Quoted passage:
March Madness 2014: 10 Crucial X-Factors in Final Four
Nothing quite encapsulates the spirit of March Madness like the term "X-factor," and we've identified 10 X-factors that will determine the outcome of these Final Four games.
The term gets thrown around so loosely that it has just about lost all meaning, but its roots are in mathematics as a means of identifying an unknown quantity.
Kentucky's Julius Randle has been a double-double machine, and we don't expect that to stop anytime soon. But what kind of production will the Wildcats get from their secondary big men?
Shabazz Napier has been incredible thus far in the tournament, but how will he fare against the impeccable defense of Florida?
Wisconsin's backcourt shot the ball exceptionally well in the first three games of the tournament but struggled in the Elite Eight against Arizona. Which Badgers will show up in Dallas?
So many unknowns. So little time.
Connecticut's Shot-Blocking Ability
Michigan State wanted no part of Connecticut's interior defense in the Elite Eight. The Spartans attempted 29 three-pointers and only 17 two-pointers.
That's 63.0 percent of their field-goal attempts coming from three-point range.
For a team like Duke or Creighton, that might not seem out of the ordinary. But even with that anomaly included, Michigan State finished the season attempting just 36.3 percent of its field goals from behind the arc.
Why the sudden change in offensive approach?
Led by Amida Brimah and DeAndre Daniels, Connecticut is one of the best shot-blocking teams in the nation, rejecting 15.4 percent of the opposition's two-point field-goal attempts. And even though Michigan State attempted only 17 two-pointers, the Huskies still blocked three of them.
(For what it's worth, that certainly wasn't the first time Michigan State relied heavily on three-pointers against a good shot-blocking team. The Spartans averaged 32 three-point attempts in their three games against Georgetown, Purdue and Virginia Tech.)
Great as they were during the season, that Elite Eight game was the first time in the tournament that the Huskies blocked more than 10 percent of their opponent's two-point field-goal attempts. If they can rediscover that strength and protect the paint against Florida, they'll have a much better chance of knocking off the No. 1 overall seed.
Kentucky's Offensive Rebounding Prowess
The lasting image from Kentucky's victory over Michigan was Aaron Harrison's game-winning three-pointer with 2.6 seconds remaining on the clock.
However, the Wildcats never would have even been in that game if not for 17 offensive rebounds which led to 17 second-chance points.
It's certainly not a surprise that they dominated the offensive glass. Kentucky ranks No. 1 in the country in that department, having grabbed 42.5 percent of possible offensive rebounds.
But the Wildcats were on a completely different level in the Elite Eight.
They corralled 63.0 percent (17-of-27) of the possible offensive rebounds. Marcus Lee entered the game with 45 points and 27 rebounds over the course of the entire season, but he had seven offensive rebounds all by his lonesome, finishing the game with a completely unforeseeable 10 points and eight boards.
When a team is making better than 50 percent of its shots and grabbing better than 60 percent of its misses, that's not even fair. Credit to John Beilein's Wolverines for even keeping the game interesting against those circumstances.

Data supplied:
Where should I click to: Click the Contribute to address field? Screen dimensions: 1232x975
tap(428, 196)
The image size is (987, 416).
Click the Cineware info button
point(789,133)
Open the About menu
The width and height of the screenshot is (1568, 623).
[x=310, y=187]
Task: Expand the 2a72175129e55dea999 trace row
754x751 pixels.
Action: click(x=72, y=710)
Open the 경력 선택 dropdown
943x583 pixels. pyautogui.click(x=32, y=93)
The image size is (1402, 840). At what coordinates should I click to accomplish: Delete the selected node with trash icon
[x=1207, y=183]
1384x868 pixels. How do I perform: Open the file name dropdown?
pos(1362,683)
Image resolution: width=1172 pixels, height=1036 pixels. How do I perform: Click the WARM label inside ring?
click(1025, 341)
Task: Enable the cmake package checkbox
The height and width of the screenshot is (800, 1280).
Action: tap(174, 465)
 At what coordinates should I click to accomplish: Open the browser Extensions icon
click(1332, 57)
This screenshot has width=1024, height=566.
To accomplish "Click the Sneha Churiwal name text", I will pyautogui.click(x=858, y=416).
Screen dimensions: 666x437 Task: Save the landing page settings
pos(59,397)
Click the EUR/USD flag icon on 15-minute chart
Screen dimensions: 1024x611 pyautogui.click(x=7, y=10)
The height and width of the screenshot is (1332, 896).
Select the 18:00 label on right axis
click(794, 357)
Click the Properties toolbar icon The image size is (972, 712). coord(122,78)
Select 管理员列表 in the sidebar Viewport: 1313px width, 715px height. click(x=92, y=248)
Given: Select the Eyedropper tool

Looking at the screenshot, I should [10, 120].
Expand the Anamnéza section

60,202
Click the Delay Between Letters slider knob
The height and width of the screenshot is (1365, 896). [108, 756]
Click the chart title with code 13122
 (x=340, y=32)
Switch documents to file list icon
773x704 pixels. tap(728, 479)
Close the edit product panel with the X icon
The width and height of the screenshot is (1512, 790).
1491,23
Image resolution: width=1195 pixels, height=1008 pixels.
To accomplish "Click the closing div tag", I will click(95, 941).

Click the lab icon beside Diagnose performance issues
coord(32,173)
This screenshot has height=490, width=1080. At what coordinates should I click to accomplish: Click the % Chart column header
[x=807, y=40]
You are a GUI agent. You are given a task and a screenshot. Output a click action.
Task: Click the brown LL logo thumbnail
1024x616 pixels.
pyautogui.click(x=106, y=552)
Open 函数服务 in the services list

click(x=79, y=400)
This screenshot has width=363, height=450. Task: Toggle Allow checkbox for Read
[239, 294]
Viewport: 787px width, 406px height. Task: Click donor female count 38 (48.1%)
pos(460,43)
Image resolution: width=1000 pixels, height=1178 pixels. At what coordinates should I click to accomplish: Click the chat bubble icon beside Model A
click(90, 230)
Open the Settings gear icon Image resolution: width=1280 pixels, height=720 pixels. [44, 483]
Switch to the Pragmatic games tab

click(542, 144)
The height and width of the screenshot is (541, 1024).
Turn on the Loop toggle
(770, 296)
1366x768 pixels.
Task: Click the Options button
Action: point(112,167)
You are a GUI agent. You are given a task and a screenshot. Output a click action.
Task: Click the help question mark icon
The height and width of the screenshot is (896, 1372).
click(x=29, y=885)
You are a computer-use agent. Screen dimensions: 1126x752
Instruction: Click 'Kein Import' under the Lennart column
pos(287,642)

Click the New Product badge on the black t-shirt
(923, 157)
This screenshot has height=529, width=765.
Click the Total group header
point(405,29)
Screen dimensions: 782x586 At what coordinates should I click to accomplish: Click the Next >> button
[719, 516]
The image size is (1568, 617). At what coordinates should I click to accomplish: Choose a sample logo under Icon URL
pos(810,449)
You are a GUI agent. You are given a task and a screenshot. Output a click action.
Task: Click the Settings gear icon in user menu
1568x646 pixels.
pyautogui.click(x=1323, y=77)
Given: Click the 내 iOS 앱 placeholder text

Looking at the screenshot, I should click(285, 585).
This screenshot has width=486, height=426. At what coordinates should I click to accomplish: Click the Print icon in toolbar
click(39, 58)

Aim:
Answer these questions about the March Madness article:
1. How many three-point shots did Michigan State attempt against Connecticut in the Elite Eight?
2. Which player made Kentucky's game-winning three-pointer against Michigan?
3. What percentage of possible offensive rebounds has Kentucky grabbed this season?
The data above is drawn from a separate source.

Result:
1. 29
2. Aaron Harrison
3. 42.5 percent